Reporter, quando raccontare la verità diventa terapia e condanna
Mi sono sempre chiesto cosa spinga davvero una persona a scrivere, quale forza misteriosa ci attragga verso i libri, quei vecchi oggetti fatti di carta e inchiostro che, nonostante l’avvento feroce del digitale, resistono come simboli sacri in ogni casa. Forse perché, in fondo, scrivere è il più potente atto di resistenza all’oblio che l’uomo abbia mai inventato: racchiudere idee, emozioni, sensazioni, esperienze, dolore e speranze, sigillarle nelle pagine affinché sopravvivano al tempo. O forse perché quell'inconfondibile odore che associamo ai libri, risultato della lenta decomposizione della lignina presente nella carta, un processo chimico che produce sostanze aromatiche dolciastre come la vanillina, risveglia in noi nostalgia, intimità, la memoria di qualcosa di prezioso e fragile.

:: CONSEGNE ::
(1) Secondo il testo fornito, da quale processo chimico deriva l'odore che associamo ai libri?
(2) Riassumi il testo fornito in due frasi.

:: RACCOLTA DI VOCI ::
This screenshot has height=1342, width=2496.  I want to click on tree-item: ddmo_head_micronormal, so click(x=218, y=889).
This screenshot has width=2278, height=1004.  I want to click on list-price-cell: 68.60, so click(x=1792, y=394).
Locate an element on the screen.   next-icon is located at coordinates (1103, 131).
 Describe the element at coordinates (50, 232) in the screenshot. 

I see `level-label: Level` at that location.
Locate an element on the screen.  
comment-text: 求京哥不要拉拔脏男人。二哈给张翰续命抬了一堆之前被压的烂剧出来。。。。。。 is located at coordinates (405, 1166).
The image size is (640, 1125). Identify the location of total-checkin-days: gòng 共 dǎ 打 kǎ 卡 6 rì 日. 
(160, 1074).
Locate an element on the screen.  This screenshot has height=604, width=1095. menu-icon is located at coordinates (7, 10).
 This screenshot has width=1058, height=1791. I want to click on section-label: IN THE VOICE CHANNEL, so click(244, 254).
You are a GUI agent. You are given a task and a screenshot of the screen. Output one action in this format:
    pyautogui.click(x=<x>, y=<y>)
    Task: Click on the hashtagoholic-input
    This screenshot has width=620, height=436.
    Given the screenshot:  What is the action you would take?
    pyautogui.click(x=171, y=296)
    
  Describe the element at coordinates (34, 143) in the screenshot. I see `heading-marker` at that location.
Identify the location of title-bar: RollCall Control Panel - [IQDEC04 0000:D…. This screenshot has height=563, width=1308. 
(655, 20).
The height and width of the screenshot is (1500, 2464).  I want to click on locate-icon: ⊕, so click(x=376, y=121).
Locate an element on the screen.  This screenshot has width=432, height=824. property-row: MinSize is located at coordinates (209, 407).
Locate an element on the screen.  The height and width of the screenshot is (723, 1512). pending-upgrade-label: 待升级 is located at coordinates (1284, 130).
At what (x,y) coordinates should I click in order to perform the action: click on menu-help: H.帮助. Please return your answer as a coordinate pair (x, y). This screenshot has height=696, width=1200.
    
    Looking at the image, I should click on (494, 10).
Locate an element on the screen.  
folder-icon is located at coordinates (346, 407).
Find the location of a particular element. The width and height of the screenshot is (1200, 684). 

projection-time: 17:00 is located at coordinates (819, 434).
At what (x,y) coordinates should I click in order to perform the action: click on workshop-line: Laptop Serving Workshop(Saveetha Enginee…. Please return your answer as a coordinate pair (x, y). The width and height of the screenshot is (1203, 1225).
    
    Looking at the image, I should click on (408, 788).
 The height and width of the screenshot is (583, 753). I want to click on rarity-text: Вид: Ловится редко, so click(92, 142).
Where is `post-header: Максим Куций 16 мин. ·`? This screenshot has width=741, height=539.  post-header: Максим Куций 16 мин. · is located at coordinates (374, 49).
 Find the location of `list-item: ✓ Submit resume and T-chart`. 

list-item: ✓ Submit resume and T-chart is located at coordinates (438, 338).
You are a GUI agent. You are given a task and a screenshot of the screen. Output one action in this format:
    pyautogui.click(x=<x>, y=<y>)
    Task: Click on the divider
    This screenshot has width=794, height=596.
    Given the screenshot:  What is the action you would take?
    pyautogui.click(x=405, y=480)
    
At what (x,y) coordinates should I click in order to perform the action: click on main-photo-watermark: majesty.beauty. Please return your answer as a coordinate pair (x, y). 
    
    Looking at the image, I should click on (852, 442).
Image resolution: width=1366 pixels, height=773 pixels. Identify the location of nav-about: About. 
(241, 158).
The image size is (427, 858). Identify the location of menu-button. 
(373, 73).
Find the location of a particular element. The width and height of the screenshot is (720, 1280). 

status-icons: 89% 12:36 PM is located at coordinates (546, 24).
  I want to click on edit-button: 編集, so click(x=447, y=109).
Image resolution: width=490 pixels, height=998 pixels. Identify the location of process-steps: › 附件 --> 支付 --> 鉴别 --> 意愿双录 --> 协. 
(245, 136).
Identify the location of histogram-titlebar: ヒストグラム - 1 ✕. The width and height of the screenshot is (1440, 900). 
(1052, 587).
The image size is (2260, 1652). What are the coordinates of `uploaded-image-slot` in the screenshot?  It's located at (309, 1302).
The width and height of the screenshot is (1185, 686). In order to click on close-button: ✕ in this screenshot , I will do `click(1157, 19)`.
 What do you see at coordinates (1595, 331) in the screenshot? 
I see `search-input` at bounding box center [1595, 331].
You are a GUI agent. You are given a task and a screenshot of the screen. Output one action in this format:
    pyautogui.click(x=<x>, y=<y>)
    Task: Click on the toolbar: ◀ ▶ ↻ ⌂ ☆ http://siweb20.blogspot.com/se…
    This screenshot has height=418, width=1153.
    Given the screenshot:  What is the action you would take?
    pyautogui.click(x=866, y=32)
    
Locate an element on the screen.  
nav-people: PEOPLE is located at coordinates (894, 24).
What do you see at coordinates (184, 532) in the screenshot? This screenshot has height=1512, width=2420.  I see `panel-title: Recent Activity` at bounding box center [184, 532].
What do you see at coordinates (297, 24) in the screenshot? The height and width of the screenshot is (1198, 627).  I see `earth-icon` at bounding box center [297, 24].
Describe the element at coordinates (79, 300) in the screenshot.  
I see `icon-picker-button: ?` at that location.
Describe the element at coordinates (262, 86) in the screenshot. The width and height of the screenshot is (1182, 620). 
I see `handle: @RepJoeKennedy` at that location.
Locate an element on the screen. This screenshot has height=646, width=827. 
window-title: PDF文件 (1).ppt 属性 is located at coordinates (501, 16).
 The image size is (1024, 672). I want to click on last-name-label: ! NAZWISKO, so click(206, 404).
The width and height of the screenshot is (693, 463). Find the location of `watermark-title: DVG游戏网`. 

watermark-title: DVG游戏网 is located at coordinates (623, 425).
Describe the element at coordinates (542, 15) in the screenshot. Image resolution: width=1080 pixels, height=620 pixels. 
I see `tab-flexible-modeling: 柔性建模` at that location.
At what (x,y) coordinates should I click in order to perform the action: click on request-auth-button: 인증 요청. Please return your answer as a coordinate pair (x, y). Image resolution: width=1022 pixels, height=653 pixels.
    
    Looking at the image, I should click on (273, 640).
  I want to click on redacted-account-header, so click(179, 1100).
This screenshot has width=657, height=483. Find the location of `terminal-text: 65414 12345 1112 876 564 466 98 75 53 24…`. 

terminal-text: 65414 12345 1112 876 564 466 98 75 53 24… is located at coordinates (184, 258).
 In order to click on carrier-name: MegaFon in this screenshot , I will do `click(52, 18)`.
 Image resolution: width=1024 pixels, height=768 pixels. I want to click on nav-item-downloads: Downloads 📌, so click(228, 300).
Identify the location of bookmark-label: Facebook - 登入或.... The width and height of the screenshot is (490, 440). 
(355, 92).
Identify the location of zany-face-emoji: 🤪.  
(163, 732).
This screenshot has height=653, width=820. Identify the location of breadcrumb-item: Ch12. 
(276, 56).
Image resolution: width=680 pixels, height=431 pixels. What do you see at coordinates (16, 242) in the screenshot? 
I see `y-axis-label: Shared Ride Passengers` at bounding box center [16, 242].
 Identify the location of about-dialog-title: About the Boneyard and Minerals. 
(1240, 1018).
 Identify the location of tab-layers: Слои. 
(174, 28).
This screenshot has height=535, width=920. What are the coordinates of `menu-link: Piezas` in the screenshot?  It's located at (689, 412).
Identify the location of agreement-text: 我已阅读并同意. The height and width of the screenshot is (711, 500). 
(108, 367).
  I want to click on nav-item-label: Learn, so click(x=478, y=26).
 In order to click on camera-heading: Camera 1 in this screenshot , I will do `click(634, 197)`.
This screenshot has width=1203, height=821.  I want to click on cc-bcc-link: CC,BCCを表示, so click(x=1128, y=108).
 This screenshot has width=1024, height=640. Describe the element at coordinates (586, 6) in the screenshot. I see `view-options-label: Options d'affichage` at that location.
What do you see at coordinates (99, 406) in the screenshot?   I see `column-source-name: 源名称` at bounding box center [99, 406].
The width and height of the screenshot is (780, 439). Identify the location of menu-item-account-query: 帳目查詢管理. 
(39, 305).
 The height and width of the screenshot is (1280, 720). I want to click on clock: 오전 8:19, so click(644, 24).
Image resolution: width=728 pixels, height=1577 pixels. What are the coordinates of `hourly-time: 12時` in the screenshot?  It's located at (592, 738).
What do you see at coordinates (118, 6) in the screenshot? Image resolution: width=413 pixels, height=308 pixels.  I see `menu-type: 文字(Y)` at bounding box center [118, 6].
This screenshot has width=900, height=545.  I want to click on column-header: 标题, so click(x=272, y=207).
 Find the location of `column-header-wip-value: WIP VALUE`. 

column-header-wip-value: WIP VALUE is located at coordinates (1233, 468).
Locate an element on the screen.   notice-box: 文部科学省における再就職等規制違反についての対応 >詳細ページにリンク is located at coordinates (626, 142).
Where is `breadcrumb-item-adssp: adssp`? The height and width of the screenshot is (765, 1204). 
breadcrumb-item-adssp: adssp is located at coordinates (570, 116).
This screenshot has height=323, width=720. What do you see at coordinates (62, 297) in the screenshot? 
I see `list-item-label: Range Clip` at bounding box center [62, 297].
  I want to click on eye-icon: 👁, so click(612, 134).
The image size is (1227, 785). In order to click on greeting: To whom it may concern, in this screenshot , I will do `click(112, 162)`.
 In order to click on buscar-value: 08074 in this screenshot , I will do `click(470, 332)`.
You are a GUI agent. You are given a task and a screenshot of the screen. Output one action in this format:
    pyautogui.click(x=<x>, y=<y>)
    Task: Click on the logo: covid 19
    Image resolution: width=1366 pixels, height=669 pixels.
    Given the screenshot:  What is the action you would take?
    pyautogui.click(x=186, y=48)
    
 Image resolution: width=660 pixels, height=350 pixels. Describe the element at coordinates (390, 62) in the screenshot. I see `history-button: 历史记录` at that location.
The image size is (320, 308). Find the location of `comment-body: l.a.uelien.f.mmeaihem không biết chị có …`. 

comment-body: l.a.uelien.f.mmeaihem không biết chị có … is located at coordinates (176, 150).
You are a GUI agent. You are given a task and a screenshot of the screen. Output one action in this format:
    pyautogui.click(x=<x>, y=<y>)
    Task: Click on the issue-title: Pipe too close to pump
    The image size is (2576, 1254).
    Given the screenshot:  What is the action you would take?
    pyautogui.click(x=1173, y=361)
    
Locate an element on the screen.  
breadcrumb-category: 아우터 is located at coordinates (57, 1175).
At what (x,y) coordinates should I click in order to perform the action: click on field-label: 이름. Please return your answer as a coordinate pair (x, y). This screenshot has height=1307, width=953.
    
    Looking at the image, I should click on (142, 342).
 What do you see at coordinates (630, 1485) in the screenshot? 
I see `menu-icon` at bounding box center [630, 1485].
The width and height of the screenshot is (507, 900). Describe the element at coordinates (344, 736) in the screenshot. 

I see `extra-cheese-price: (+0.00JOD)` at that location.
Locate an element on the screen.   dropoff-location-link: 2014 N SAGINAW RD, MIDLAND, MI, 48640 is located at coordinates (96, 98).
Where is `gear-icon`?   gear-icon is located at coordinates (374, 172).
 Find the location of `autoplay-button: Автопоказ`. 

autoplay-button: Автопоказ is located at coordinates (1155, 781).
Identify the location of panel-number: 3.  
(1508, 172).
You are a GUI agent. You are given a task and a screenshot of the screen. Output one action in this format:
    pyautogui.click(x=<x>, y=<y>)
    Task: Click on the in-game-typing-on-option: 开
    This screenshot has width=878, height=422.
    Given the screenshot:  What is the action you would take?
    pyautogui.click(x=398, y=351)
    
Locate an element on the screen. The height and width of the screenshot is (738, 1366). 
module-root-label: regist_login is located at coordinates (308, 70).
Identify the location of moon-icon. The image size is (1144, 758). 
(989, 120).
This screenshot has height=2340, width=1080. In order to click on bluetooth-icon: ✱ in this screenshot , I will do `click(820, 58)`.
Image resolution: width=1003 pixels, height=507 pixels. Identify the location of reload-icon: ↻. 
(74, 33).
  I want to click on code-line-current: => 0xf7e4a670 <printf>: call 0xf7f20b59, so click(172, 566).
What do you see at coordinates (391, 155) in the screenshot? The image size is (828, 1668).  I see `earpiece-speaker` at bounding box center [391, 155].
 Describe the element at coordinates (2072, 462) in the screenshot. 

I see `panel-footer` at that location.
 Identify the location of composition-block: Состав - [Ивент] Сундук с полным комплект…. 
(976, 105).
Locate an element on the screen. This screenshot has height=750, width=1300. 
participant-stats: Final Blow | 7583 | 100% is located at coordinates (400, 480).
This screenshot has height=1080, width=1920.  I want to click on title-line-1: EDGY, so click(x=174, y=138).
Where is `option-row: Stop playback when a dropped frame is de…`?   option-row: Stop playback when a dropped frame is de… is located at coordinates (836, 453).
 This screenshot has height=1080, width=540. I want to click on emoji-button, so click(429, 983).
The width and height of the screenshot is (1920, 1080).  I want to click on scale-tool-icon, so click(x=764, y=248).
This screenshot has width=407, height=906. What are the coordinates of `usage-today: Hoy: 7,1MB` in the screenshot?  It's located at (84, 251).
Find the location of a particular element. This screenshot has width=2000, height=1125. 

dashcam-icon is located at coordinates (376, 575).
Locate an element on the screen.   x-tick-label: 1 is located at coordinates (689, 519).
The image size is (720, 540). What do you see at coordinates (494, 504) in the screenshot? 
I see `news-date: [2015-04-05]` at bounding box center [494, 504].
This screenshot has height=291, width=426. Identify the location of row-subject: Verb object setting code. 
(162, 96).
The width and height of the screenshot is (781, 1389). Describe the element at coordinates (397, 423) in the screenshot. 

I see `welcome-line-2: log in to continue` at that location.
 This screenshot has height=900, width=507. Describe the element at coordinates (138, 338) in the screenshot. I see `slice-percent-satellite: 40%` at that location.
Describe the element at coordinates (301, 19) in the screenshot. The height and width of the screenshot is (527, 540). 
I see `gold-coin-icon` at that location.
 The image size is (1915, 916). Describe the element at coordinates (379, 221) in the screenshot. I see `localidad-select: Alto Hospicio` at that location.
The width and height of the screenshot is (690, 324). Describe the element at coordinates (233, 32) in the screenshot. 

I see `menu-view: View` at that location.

:: SOLUZIONI ::
(1) Dalla lenta decomposizione della lignina presente nella carta.

(2) Il testo si domanda che cosa spinga una persona a scrivere e che cosa ci attragga verso i libri, che resistono come simboli sacri nonostante l'avvento del digitale. Come possibili risposte propone la scrittura intesa come atto di resistenza all'oblio e l'odore dei libri, prodotto dalla decomposizione della lignina, che risveglia nostalgia e intimità.